A: Charging a lithium battery with an alternator requires careful consideration of the alternator's capacity to handle the high current draw of lithium batteries. It is recommended to use alternators specifically designed for lithium battery charging or to employ regulators and temperature sensors to control the charging process.
Q: Why does charging a lithium battery at low RPMs cause overheating?
A: Lithium batteries draw a high current even at low speeds, which can exceed the maximum rated amperage of an alternator.
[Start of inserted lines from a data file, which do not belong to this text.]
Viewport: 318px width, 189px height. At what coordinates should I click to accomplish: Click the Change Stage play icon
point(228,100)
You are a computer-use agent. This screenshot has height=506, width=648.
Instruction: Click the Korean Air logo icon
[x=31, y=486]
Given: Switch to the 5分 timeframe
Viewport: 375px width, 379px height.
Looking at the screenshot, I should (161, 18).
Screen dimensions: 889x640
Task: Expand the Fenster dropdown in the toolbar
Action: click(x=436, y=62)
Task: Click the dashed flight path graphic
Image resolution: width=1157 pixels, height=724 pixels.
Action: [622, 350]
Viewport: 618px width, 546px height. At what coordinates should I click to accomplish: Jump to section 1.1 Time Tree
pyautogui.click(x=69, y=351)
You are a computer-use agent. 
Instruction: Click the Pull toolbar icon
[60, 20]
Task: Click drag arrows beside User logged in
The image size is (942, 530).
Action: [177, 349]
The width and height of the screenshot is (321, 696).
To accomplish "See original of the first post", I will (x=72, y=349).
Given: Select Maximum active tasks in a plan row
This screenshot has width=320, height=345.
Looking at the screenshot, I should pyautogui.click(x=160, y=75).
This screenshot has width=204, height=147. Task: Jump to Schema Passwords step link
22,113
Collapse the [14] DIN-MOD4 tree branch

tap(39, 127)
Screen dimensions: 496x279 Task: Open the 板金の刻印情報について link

The reduced RPMs limit the cooling effect of the alternator, leading to overheating and potential damage.
Q: How do external regulators with temperature sensors help in charging lithium batteries?
A: External regulators monitor the temperature of the alternator and battery and automatically adjust the output current to prevent overheating. Temperature sensors enable precise temperature control and protect the alternator from excessive heat.
Q: Are there any alternatives to prevent alternator overheating when charging lithium batteries?
A: Installing larger alternators capable of delivering the required current at low RPMs or using current limiters or DC to DC Chargers can help regulate and limit the charging current, reducing the risk of alternator overheating.
Q: What products does Victron offer to protect alternators and battery systems?
A: Victron provides a range of equipment, including the Buck-Boost, BMS 12/200, and the upcoming Orion Tr Smart DC to DC Charger, designed to protect alternators and battery systems during the charging process. These products ensure safe and efficient charging of lithium batteries.